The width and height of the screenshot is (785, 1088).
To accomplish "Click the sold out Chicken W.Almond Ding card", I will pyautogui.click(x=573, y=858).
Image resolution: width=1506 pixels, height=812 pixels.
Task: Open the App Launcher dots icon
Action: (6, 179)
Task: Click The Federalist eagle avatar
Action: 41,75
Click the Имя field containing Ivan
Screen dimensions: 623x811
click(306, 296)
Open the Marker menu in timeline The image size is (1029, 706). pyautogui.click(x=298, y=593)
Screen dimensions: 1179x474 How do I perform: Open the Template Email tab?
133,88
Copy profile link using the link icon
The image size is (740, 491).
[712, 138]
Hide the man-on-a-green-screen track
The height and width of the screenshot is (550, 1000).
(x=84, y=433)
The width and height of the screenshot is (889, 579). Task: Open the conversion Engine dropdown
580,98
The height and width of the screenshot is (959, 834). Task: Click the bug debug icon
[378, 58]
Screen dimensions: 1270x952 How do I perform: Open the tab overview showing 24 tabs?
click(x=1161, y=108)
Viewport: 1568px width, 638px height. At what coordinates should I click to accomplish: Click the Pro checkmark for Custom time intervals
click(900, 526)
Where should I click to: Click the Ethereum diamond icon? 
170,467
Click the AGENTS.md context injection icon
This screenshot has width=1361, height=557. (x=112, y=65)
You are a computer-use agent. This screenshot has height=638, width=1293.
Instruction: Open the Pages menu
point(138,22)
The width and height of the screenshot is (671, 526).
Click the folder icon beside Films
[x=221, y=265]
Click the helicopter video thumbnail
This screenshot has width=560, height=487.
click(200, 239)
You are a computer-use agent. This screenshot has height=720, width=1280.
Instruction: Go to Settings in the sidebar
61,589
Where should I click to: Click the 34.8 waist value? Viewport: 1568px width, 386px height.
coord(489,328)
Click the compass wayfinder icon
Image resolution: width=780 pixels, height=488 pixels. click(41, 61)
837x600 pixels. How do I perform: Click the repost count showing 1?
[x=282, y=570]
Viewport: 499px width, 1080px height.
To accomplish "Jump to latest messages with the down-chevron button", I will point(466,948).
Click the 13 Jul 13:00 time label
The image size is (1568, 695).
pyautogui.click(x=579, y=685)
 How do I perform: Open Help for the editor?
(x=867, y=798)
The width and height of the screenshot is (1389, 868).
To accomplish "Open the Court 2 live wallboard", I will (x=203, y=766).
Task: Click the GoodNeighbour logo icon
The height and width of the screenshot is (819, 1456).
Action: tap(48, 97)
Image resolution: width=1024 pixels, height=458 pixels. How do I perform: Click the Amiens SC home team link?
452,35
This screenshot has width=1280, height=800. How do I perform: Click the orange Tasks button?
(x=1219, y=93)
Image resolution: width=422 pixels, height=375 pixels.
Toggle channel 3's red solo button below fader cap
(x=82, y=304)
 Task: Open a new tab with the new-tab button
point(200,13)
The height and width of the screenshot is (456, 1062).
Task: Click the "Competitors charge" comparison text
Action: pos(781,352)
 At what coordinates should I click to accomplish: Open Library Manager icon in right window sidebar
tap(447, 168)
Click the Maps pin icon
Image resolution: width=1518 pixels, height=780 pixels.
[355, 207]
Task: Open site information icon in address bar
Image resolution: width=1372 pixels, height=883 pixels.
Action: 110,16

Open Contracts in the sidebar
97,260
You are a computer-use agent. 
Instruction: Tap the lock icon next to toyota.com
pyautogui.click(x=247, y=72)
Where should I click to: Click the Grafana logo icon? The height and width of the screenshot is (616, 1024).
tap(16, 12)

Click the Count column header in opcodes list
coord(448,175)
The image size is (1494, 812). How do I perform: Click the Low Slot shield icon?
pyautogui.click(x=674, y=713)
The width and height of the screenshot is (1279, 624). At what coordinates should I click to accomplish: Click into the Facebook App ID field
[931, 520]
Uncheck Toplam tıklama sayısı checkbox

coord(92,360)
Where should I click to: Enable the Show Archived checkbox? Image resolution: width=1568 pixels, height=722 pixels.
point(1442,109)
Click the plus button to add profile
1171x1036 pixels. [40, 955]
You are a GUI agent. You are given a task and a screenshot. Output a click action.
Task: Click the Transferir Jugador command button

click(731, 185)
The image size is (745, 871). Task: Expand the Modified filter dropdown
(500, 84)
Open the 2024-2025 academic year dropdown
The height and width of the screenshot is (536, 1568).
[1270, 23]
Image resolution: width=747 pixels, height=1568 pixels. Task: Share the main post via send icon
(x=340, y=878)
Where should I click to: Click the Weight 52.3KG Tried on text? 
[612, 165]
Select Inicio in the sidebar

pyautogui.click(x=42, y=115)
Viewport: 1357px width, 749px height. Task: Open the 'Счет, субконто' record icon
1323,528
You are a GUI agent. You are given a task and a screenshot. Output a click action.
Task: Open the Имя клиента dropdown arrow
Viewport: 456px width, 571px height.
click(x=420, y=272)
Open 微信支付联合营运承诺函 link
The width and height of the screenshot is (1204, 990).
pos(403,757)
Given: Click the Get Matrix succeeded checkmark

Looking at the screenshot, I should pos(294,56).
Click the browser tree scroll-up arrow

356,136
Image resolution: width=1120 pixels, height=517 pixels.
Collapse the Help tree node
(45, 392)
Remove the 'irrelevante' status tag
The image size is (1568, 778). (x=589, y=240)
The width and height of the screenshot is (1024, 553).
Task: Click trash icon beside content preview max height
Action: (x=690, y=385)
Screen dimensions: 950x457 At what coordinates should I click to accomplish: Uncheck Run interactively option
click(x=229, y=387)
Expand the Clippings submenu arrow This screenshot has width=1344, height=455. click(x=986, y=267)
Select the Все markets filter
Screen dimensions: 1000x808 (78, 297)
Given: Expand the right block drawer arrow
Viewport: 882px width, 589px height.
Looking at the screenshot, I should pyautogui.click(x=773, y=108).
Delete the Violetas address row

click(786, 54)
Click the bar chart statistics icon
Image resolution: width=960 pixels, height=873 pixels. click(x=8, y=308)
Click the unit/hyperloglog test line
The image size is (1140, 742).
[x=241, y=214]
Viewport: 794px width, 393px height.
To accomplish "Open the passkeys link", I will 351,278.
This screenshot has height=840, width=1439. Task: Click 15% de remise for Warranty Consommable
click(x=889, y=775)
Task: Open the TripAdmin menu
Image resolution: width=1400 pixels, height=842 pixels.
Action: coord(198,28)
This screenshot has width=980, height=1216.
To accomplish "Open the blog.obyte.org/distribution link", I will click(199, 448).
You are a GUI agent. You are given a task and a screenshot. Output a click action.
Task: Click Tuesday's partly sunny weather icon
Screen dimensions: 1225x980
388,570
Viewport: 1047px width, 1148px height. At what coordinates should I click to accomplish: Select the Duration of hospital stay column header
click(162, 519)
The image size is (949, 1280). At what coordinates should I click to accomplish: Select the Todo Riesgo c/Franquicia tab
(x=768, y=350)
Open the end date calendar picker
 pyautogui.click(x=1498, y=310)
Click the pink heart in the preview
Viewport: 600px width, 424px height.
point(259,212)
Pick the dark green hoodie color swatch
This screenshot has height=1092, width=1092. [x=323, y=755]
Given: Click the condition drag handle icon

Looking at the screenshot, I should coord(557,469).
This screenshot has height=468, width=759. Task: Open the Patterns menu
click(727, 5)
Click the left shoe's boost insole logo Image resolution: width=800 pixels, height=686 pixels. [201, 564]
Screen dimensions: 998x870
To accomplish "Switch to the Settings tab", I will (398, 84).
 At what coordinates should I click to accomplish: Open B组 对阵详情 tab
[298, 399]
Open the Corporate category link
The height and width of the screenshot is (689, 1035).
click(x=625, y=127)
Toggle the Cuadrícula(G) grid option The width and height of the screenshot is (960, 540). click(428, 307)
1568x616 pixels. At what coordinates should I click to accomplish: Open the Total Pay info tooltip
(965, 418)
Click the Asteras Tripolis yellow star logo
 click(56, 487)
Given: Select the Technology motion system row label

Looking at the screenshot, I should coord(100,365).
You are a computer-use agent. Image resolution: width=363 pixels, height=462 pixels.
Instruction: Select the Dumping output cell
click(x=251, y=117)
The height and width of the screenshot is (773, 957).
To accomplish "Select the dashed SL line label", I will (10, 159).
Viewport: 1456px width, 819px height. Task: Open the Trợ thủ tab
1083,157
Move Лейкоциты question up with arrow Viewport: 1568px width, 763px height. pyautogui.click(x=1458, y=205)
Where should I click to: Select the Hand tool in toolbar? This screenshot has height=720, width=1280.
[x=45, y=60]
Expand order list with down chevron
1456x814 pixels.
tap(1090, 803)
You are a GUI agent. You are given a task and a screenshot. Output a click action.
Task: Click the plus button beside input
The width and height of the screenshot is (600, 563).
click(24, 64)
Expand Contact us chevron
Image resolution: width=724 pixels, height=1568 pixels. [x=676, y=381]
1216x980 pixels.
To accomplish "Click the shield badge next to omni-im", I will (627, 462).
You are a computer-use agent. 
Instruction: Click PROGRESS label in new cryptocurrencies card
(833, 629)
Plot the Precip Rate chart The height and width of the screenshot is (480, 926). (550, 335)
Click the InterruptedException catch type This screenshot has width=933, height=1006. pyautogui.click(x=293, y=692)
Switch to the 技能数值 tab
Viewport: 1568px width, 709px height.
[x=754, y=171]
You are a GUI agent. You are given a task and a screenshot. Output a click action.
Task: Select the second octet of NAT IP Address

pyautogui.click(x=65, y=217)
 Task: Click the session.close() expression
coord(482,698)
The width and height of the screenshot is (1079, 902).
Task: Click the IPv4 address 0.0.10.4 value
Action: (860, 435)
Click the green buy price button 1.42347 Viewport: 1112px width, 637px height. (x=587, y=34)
# # # #
EXERCISE GOAL | Repeat precisely the lines of the data starting at the one containing "Task: Select the", last line included.

TASK OUTPUT |
Task: Select the second octet of NAT IP Address

pyautogui.click(x=65, y=217)
 Task: Click the session.close() expression
coord(482,698)
The width and height of the screenshot is (1079, 902).
Task: Click the IPv4 address 0.0.10.4 value
Action: (860, 435)
Click the green buy price button 1.42347 Viewport: 1112px width, 637px height. (x=587, y=34)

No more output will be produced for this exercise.